(LISTED ENTRIES Opens)

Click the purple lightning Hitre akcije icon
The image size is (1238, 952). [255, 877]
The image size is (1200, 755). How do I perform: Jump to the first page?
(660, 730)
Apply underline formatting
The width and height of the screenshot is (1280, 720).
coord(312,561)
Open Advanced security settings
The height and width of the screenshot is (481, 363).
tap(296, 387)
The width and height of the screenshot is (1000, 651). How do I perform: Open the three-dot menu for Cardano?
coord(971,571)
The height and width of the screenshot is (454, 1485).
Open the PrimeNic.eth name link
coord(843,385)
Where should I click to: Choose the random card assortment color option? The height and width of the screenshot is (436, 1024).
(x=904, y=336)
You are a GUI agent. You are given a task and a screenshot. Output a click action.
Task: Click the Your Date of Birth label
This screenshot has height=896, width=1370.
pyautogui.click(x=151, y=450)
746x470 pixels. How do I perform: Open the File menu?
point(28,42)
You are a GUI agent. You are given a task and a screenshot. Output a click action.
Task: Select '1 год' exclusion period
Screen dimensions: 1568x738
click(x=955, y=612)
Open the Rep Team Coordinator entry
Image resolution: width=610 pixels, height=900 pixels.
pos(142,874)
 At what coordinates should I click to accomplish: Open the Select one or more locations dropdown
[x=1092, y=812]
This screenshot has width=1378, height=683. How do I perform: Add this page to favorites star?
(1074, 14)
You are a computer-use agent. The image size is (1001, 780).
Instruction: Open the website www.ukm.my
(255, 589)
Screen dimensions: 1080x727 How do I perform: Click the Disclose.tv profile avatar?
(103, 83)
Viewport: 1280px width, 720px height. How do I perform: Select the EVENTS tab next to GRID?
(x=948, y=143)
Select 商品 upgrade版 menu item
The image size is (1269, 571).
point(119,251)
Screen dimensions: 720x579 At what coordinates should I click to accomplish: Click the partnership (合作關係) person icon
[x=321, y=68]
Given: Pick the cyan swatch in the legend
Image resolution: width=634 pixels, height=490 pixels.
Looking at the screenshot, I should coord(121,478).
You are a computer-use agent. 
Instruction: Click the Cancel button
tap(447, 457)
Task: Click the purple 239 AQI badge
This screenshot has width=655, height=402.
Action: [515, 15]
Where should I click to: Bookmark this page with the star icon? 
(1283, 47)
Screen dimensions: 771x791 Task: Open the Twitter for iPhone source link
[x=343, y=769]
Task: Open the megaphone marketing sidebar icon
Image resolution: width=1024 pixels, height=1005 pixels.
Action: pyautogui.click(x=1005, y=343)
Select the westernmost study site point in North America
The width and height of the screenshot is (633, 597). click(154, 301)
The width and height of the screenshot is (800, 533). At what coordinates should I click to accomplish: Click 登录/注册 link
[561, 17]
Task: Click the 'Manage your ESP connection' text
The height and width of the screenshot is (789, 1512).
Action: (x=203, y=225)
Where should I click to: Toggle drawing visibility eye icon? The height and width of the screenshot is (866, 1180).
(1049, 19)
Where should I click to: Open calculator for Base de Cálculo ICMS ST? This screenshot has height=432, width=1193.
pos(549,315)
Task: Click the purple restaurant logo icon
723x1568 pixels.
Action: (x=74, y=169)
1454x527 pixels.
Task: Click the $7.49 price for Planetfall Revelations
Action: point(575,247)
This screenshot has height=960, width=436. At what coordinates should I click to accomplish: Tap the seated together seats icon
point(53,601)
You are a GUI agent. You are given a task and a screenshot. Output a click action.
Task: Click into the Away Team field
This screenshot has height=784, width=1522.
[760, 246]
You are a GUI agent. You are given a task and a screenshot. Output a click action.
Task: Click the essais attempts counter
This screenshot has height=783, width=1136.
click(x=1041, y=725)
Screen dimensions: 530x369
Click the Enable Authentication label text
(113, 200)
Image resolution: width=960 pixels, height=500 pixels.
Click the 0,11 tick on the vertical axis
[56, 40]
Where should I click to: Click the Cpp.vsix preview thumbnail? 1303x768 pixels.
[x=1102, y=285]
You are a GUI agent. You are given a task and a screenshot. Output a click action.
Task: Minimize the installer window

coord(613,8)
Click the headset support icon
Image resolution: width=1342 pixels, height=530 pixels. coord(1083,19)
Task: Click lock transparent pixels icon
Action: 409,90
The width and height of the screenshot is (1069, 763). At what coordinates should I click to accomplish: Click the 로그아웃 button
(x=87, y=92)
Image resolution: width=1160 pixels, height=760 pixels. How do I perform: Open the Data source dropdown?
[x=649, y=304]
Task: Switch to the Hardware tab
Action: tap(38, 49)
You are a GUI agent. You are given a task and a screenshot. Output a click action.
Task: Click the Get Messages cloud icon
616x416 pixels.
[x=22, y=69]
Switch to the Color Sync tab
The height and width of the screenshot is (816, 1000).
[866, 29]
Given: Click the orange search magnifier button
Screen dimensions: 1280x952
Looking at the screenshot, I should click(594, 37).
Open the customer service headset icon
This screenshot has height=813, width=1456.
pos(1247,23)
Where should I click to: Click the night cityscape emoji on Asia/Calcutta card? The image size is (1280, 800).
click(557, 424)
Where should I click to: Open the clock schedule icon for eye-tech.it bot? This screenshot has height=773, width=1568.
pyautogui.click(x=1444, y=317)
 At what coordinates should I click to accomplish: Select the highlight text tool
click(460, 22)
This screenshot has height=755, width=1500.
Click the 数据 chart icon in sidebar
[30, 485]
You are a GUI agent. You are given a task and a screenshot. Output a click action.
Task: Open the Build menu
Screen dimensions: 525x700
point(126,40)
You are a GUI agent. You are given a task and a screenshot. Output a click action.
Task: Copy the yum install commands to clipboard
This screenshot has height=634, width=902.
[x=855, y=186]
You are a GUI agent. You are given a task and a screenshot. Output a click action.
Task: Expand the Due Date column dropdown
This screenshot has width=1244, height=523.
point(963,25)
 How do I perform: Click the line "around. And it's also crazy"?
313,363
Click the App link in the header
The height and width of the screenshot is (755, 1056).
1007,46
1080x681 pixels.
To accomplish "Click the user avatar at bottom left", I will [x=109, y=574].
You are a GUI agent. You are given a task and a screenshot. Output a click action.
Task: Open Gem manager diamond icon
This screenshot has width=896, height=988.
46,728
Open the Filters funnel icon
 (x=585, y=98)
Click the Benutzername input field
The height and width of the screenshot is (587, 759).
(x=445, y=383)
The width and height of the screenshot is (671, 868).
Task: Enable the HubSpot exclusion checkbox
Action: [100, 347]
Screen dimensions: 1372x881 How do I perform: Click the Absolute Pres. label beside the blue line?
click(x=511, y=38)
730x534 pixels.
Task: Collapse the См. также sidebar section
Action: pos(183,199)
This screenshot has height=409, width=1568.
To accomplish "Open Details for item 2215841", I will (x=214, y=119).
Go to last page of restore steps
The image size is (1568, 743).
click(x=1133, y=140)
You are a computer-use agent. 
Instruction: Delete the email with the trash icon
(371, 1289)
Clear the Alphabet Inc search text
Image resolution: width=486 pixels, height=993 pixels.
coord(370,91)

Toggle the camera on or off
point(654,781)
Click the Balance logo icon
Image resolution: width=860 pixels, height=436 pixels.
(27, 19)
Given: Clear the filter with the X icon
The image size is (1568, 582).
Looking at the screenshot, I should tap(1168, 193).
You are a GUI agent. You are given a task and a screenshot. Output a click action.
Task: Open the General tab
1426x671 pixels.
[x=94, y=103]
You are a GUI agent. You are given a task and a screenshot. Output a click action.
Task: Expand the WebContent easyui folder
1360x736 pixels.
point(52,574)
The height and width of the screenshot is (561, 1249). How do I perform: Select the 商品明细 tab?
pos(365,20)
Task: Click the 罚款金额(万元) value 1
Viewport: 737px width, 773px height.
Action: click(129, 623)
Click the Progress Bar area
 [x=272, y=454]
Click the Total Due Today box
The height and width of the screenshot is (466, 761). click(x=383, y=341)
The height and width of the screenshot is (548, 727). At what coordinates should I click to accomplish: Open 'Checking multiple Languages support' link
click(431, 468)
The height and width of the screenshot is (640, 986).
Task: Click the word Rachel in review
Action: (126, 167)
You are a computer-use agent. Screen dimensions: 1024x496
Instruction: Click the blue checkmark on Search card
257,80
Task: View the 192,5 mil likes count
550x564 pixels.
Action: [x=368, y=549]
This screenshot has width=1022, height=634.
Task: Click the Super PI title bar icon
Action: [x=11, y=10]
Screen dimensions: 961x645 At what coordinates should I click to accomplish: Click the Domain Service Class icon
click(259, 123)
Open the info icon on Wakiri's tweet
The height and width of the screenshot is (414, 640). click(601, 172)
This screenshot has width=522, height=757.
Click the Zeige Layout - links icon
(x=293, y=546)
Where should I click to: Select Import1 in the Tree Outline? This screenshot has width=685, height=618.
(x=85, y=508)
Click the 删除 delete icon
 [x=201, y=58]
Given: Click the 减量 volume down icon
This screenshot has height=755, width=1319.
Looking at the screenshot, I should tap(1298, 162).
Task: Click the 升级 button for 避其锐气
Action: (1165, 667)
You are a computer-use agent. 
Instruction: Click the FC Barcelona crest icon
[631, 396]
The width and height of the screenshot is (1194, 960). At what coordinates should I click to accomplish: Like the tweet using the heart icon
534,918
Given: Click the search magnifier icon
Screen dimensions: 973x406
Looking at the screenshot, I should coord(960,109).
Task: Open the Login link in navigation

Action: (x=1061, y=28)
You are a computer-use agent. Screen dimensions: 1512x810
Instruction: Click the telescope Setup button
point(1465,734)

(LISTED ENTRIES Closes)

§ **PROBLEM TO WORK ON**: Return every line from the entries that holds the string "Team".

§ **YOUR SOLUTION**:
Open the Rep Team Coordinator entry
Task: Click into the Away Team field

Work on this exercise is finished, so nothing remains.